The general term is \( a_n = \frac{\ln n}{\sqrt{n} e^n} \). As \( n \) becomes very large, \( \ln n \) indeed increases; however, it does so at a much slower pace than \( e^n \), which grows exponentially. Moreover, \( \sqrt{n} \) also increases, albeit less dramatically than \( e^n \).

Therefore:

• The exponential growth of \( e^n \) quickly outpaces the slow logarithmic growth of \( \ln n \).
• The overall size of \( a_n \) diminishes rapidly as \( n \) increases due to this dominance.
• Such insights justify choosing a comparision with \( \frac{1}{e^n} \), supporting the decision that the original series converges.

Logarithmic functions appear frequently in series problems due to their unique growth properties. The function \( \ln n \), the natural logarithm, increases as \( n \) increases, but it does so very slowly compared to exponential functions.

For instance, in the context of the exercise, even as \( n \) grows indefinitely, the increase in \( \ln n \) cannot keep up with the rapid growth rate of \( e^n \) or \( \sqrt{n} \, e^n \).
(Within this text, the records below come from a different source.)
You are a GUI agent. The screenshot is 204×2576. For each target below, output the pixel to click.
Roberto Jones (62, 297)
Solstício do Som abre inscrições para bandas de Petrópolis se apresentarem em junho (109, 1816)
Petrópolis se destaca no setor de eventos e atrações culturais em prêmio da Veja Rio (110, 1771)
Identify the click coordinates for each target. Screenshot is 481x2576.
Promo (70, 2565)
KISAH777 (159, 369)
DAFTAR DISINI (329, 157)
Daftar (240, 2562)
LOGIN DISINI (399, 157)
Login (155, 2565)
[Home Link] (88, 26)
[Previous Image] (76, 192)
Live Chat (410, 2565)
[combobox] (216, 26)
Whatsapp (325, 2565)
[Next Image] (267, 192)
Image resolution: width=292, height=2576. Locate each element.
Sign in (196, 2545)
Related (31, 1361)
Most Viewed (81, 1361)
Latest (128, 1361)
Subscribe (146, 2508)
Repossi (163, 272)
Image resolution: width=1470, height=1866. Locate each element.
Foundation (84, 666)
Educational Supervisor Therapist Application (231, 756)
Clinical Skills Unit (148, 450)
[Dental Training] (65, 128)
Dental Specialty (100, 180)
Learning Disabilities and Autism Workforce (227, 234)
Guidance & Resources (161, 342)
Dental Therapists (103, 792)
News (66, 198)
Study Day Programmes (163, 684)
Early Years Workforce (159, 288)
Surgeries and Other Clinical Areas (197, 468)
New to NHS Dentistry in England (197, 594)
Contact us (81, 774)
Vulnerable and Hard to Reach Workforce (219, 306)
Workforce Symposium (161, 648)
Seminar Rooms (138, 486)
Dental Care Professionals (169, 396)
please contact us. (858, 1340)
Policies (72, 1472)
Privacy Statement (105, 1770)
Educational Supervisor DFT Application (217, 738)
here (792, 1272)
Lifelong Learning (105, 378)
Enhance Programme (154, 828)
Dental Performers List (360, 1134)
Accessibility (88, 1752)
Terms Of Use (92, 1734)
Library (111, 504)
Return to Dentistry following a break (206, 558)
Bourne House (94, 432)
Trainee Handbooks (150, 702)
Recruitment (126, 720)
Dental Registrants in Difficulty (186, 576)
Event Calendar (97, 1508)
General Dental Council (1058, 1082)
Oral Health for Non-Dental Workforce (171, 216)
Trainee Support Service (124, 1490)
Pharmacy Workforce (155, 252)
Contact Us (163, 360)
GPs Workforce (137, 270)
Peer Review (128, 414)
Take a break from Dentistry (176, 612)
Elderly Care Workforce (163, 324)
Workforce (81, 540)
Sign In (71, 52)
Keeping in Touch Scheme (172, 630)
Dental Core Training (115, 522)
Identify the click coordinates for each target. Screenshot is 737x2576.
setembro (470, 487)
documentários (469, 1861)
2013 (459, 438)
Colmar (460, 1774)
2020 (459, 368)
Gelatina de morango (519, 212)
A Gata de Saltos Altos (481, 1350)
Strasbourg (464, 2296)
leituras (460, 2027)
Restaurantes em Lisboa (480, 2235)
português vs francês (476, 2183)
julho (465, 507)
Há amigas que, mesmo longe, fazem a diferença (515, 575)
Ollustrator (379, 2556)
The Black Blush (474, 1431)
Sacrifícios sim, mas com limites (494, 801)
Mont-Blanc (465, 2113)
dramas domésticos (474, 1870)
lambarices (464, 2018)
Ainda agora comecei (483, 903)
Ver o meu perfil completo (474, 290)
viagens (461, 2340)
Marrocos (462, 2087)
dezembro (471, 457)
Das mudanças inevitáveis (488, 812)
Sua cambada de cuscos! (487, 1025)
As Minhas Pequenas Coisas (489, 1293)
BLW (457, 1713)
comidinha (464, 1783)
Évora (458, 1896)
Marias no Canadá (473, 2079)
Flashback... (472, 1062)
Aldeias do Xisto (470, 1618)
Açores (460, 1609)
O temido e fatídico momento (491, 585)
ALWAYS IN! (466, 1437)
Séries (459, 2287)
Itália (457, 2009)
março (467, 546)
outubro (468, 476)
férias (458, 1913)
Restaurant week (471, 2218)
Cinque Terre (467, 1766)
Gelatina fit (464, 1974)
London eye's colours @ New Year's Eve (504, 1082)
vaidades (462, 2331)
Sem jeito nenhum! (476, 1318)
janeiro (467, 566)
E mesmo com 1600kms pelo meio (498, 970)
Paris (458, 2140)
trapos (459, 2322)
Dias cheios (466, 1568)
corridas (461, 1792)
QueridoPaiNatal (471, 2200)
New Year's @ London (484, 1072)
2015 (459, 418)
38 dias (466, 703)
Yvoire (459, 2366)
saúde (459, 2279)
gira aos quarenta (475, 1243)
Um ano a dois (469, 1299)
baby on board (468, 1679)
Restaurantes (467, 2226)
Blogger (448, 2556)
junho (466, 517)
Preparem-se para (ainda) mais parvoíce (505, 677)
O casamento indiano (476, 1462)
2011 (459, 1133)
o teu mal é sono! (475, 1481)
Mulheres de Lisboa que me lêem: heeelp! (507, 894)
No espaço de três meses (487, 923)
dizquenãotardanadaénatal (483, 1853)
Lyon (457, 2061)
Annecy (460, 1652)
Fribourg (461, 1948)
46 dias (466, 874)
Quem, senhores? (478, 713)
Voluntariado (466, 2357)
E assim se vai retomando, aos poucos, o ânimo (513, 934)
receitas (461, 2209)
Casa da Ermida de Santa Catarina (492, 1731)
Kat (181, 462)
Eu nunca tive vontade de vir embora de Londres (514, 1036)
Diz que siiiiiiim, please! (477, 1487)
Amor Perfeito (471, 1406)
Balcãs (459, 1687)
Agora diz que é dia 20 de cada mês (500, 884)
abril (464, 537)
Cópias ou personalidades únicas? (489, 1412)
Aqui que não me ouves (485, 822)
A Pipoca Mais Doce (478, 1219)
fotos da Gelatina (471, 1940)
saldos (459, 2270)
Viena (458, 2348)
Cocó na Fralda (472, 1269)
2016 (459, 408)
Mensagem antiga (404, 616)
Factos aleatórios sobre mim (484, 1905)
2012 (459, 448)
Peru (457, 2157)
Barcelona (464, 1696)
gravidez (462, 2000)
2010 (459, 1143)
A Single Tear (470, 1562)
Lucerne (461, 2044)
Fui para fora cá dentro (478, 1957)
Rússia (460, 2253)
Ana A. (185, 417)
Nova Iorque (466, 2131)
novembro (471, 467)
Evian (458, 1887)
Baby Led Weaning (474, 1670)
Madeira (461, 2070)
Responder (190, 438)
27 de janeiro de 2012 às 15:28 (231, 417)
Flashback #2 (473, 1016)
This slow growth nature of logarithms often leads them to be overshadowed in expressions involving more swiftly increasing components, such as exponentials.

As a result:

• Logarithmic terms like \( \ln n\) have diminishing significance in the series as \( n \to \infty \).
• In convergence tests, \( \ln n \) viewpoints are crucial, especially in balances against faster-growing terms like exponentials, informing a series' convergence behavior.

Understanding logarithms' incremental growth helps shape the overall strategy for analyzing series, providing clarity needed in evaluating series convergence.